Is A diagonalizable? If yes find a matrix such that is a diagonal matrix, if not, find a matrix such that is Jordan

Question

Let A = $\begin{bmatrix} 9&4&5 \\ -4&0&-3 \\ -6&-4&-2 \end{bmatrix}$ $\in$ $M_{3x3}$$(\mathbb{R})$.

Is A diagonalizable?

Justify your answer.

If yes, find a matrix $Q$ such that $Q^{-1}AQ$ is a diagonal matrix.

If not, find a matrix $Q$ such that $Q^{-1}AQ$ is the Jordan canonical form for A. Write out the diagonal matrix or the Jordan canonical form.

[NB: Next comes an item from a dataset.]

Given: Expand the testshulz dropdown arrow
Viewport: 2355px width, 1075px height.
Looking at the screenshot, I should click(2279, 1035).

Okay update, so I found out the matrix is not diagonalizable. However, I am having trouble understanding the theory behind representing the matrix in Jordan Form.

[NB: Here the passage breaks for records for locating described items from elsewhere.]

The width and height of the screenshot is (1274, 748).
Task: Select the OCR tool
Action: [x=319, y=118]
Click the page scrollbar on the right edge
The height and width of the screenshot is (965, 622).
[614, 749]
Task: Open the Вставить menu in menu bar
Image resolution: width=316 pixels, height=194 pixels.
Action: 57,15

I have that the eigenvalues are $\lambda_{1,2}$ = 2 and $\lambda_{3}$ = 3.

Could someone please provide a nice explanation as to how I get $Q^{-1}AQ$ as the Jordan canonical form for A.

Answer 1

Test for Diagonalization:

Let $T$ be a linear operator on an n-dimensional vector space $V$. Then $T$ is diagonalizable if and only if both of the following conditions hold.

1. The characteristic polynomial of $T$ splits.
2. For each eigenvalue $\lambda$ of $T$, the multiplicity of $\lambda$ equals $n - rank(T — \lambda I).$

Here, $2,2,3$ are the eigenvalues.

But multiplicity of $2$ = $2 \neq 3-rank(A-2I)$, since $rank(A-2I)=2$

Answer 2

A is diagonalizable iff A is nondefective, i.e., the dimension of A's eigenspace is the same with its generalized eigenspace. Or you can directly calculate its Jordan canonical form. For the diagonalizable matrix, it automatically turns to be a diagonal matrix.

Answer 3

I should check and find its eigenvalues. if you found its eigenvalues and they are not independent so A is not diagonalizable. because the columns of Q(3 by 3 matrix) are linear independent eigenvectors of A. This is a theorem.